Fine, you say, but then why would those same members commit political suicide by embracing something bigger?
The Big One. That's what Hiatt wants politicians to bite into. Hell, that's what he wants for us all.
They won’t, of course. Congress will not lead this change. There has to be a cultural shift. Only then will Congress and the Supreme Court follow.
The cultural shift Hiatt is talking about is more than 200 years old, damaged by serial unconstitutional legislation to deny citizen's their Gawd given rights, yet still going strong. And matters are coming to a head with regard to law. As mentioned before in New York and Connecticut, the Supreme Court can rule all day long that something is or is not constitutional, but when you impose law where it didn't exist before or make up new law to allow a case to be decided, the law is rapidly becoming more and more irrelevant as time goes on.
As we’ve seen over the past 15 years with same-sex marriage, such deep cultural change is difficult — and possible. Wyatt Earp, the frontier mentality, prying my cold dead fingers — I get all that. But Australia was a pioneer nation, too, and gave up its guns. Societies change, populations evolve.
There was no cultural shift. The SCOTUS decision was top down, imposed by judicial fiat, creating a right where one did not exist, nor needed to exist.
And Australia still has mass shootings, and terrorism. And fewer citizens who can fight back...
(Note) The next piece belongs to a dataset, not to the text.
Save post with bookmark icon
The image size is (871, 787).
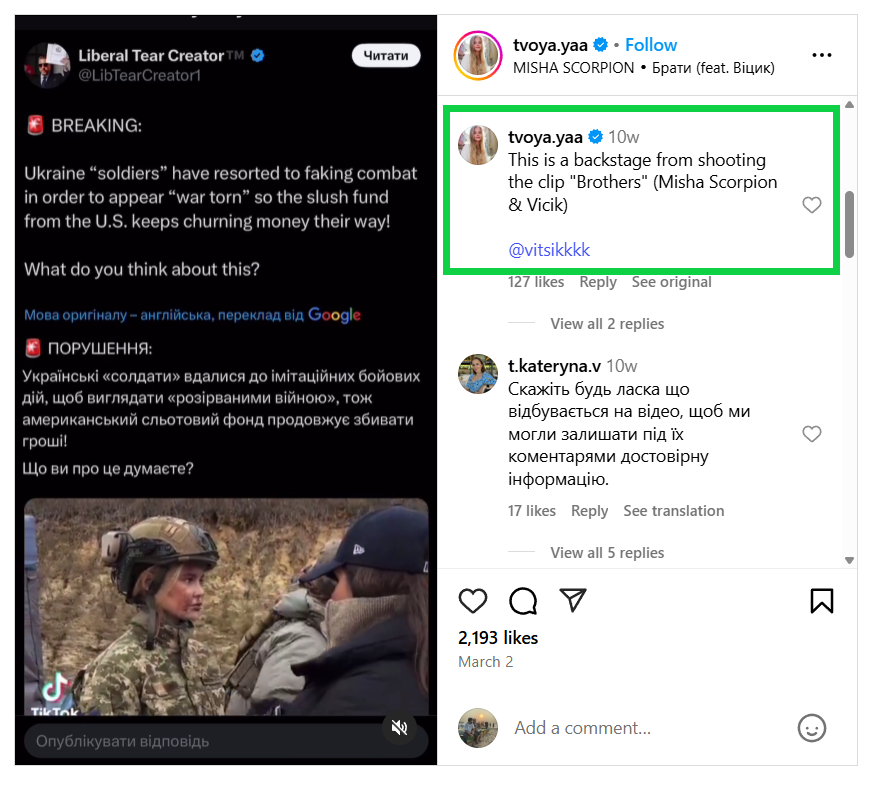821,600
And people are not immune, over time, to reason.
Show me a liberal...
Given how guns decimate poor black communities every day — not just when there are mass shootings, but every day — this is a civil rights issue. Given how many small children shoot themselves or their siblings accidentally, it is a family issue. Given the suicides that could be prevented, it is a mental health issue. On average 55 Americans shoot themselves to death every day. Every day!
It was certainly a civil rights issue when black citizens armed themselves to protect their families from the KKK. It was government that disarmed them in the guise of 'gun control'. We remember even if you stuffed it down the rabbit hole of progressive memory...
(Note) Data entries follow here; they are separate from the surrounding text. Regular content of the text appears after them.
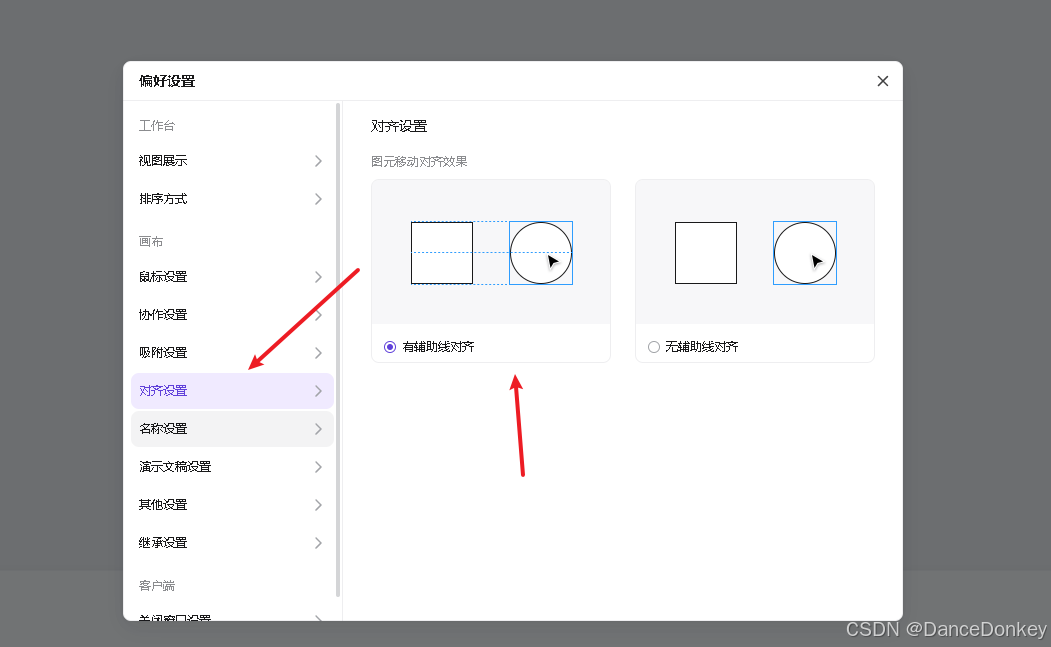Go to 协作设置 section
Image resolution: width=1051 pixels, height=647 pixels.
coord(232,315)
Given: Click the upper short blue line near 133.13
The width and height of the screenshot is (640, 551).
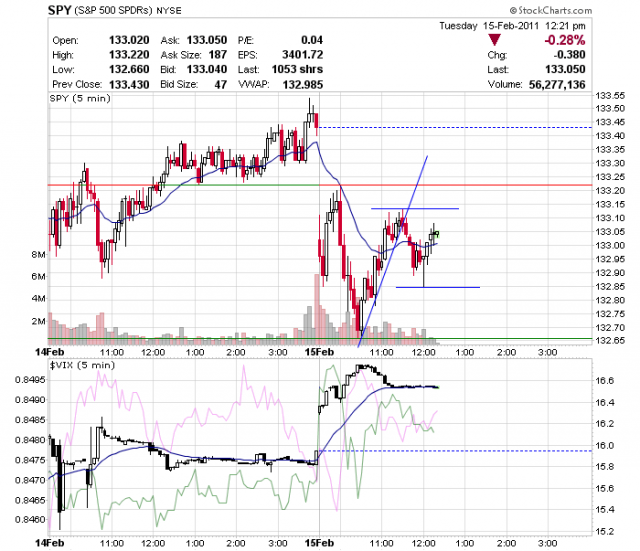Looking at the screenshot, I should [x=415, y=209].
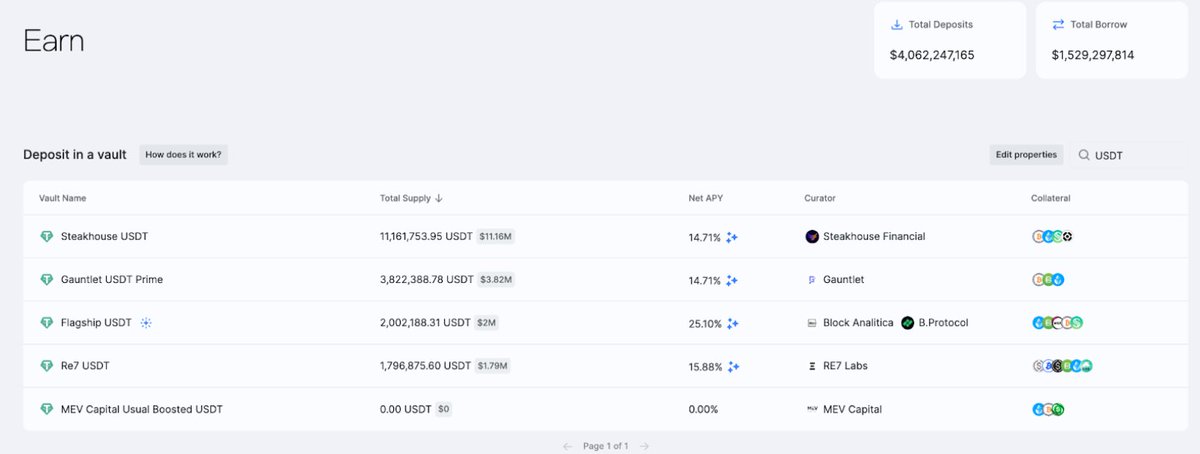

The Supreme Court, which has misread the Second Amendment in its recent decisions,
...just like it mis-read the Constitution on Roe v Wade, or was that different somehow...
would have to revisit the issue. The court has corrected itself before, and if public opinion shifts it could correct itself again. If it did not, the Constitution would have to be amended.
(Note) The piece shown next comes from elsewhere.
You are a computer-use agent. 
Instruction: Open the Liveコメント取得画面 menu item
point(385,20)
Good luck with an amendment which essentially shifts rights, permanently from the individual to the state.
It sounds hard, I know. But it’s possible that if we started talking more honestly about the most logical, long-term goal, public opinion would begin to shift and the short-term gains would become more, not less likely, as the NRA had to play defense. We might end up with a safer country.
The NRA does nothing if not play defense. Hiatt with be crapping his bloomers if the NRA took some rights back from the state and returned them to the people, where they rightfully belong.
There are strong arguments against setting a gun-free society as the goal, but there are 100,000 arguments in favor — that’s how many of us get shot every year. Every year 11,000 Americans are murdered. Every year some 20,000 kill themselves with guns.
And there are 300 million arguments against such a goal.
Remove the six cities with the highest murder rates and (not coincidentally) the most stringent gun control, and the rest of the U.S. is no more dangerous than Switzerland.
Without guns — with only kitchen knives at hand — some of those people would die. Most would still be living.

Maybe it’s time to start talking about the most logical way to save their lives.
We're still waiting for fascists like you to begin with logic.
Gun confiscation is not the goal of these people. Confiscation is simply a means to an end; that being the revolution and anarchy that would inevitably follow the confiscation or 'buy-back' process. Gun confiscation is simply a triggering event.